Given entries:

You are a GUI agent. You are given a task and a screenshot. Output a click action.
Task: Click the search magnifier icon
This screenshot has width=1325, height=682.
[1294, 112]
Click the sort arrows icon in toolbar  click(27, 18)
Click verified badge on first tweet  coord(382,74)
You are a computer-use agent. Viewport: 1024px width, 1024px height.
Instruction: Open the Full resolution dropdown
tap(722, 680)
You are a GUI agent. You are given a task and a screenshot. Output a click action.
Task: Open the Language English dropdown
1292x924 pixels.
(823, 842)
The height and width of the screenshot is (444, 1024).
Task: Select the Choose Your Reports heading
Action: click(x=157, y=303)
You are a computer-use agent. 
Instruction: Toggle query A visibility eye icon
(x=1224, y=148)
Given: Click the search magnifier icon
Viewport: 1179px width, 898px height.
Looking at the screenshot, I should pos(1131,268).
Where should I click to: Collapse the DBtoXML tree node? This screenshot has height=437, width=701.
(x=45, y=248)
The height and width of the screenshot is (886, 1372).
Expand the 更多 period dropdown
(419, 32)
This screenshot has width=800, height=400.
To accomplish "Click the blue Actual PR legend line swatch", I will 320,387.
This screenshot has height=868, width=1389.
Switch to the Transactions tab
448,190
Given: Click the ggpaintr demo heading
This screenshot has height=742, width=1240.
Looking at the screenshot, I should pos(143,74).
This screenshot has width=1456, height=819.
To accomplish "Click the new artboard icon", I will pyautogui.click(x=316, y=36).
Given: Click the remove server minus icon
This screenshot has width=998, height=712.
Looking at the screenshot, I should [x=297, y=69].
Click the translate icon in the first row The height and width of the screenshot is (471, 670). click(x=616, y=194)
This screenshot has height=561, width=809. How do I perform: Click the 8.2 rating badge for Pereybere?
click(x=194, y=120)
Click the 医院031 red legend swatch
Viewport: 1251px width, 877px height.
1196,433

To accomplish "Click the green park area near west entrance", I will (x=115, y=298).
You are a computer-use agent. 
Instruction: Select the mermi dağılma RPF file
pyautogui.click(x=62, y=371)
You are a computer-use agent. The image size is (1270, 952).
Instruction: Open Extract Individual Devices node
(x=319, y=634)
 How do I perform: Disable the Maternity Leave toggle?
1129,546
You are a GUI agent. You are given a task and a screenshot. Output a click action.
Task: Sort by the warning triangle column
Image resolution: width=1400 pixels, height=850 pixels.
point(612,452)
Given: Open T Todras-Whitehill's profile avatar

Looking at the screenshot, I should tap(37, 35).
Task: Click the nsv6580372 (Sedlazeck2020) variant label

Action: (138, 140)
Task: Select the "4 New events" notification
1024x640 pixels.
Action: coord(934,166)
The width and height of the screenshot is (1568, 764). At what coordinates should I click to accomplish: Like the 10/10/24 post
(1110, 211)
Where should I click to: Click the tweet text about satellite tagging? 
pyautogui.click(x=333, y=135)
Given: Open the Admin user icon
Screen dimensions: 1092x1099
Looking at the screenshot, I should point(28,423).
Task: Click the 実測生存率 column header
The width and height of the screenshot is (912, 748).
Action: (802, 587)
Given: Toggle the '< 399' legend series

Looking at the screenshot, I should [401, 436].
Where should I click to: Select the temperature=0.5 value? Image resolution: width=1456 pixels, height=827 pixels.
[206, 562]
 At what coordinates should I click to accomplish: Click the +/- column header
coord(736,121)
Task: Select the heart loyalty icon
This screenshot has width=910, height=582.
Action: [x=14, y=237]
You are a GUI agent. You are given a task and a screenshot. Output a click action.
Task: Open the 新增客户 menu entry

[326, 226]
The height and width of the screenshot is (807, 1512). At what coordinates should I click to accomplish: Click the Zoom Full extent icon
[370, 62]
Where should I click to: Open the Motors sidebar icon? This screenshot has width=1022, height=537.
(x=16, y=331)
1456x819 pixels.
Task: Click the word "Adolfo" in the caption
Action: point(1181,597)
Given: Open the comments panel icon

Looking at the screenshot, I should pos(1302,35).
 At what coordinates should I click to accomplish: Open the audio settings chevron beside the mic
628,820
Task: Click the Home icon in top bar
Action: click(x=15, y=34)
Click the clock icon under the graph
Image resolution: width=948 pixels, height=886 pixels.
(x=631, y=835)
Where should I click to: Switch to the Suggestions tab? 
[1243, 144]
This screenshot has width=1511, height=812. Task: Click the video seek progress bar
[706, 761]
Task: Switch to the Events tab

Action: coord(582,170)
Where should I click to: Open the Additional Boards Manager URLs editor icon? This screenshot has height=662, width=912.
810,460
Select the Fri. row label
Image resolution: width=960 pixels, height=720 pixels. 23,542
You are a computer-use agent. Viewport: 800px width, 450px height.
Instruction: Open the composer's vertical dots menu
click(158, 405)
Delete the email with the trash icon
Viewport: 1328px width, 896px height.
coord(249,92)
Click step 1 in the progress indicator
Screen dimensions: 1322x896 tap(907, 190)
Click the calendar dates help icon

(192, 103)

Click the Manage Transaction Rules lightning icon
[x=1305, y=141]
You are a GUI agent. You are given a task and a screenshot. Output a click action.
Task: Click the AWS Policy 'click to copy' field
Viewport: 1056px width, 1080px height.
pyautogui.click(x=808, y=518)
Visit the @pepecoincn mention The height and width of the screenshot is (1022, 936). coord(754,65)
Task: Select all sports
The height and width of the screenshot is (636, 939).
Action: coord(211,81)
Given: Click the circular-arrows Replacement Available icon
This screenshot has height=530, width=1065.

Problem details:
From the entries above, pick out every line containing the string "dropdown" and copy each one.

Solution to this task:
Instruction: Open the Full resolution dropdown
Task: Open the Language English dropdown
Expand the 更多 period dropdown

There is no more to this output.